The film is almost entirely shot outdoors in the Russian Far East wilderness. The film explores the theme of a native of the forests who is fully integrated into his environment, leading a style of life that will inevitably be destroyed by the advance of civilization. It is also about the growth of respect and deep friendship between two men of profoundly different backgrounds, and about the difficulty of coping with the loss of strength and ability that comes with old age.
The film sold 20.4 million tickets in the Soviet Union and made $1.2 million in the US and Canada.

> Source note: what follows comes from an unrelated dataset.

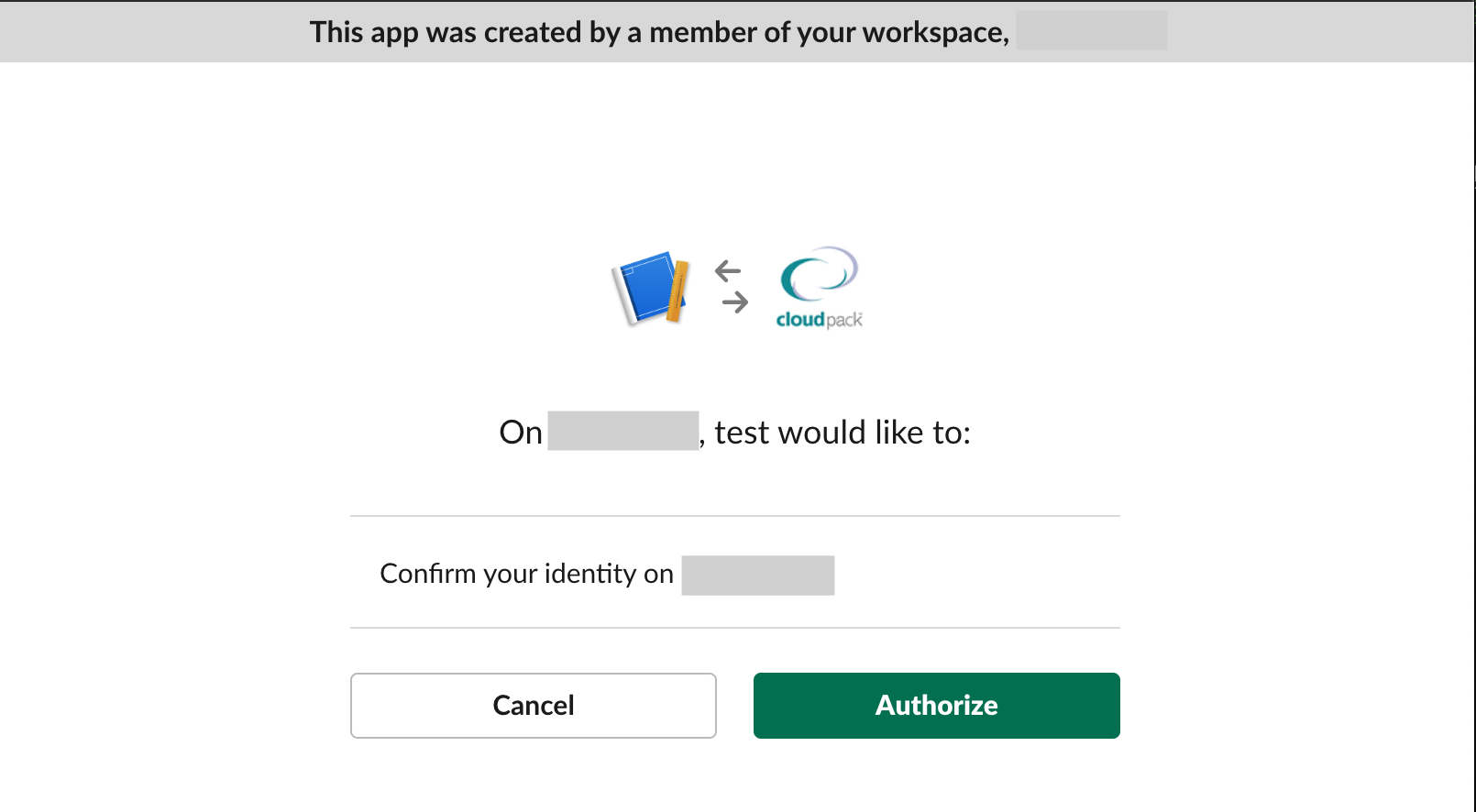Image resolution: width=1476 pixels, height=812 pixels.
Task: Click the redacted area beside 'Confirm your identity on'
Action: point(757,576)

The film opens to a forest that is being cleared for development, and Arseniev searching for an unmarked grave of a friend he says he buried 3 years ago. The film then flashes back to Arseniev's surveying expedition to the area of Shkotovo in Ussuri region in 1902. A topographic expedition troop, led by Captain Arseniev (Yury Solomin), encounters a nomadic, aboriginal Goldi tribesman named Dersu Uzala (Maxim Munzuk) who agrees to guide them through the harsh frontier. Initially viewed as an uneducated, eccentric old man, Dersu earns the respect of the soldiers through his great intelligence, accurate instincts, keen powers of observation, and deep compassion. He repairs an abandoned hut and leaves provisions in a birch container so that a future traveler would survive in the wilderness. He deduces the identities and situations of people by analyzing tracks and articles left behind.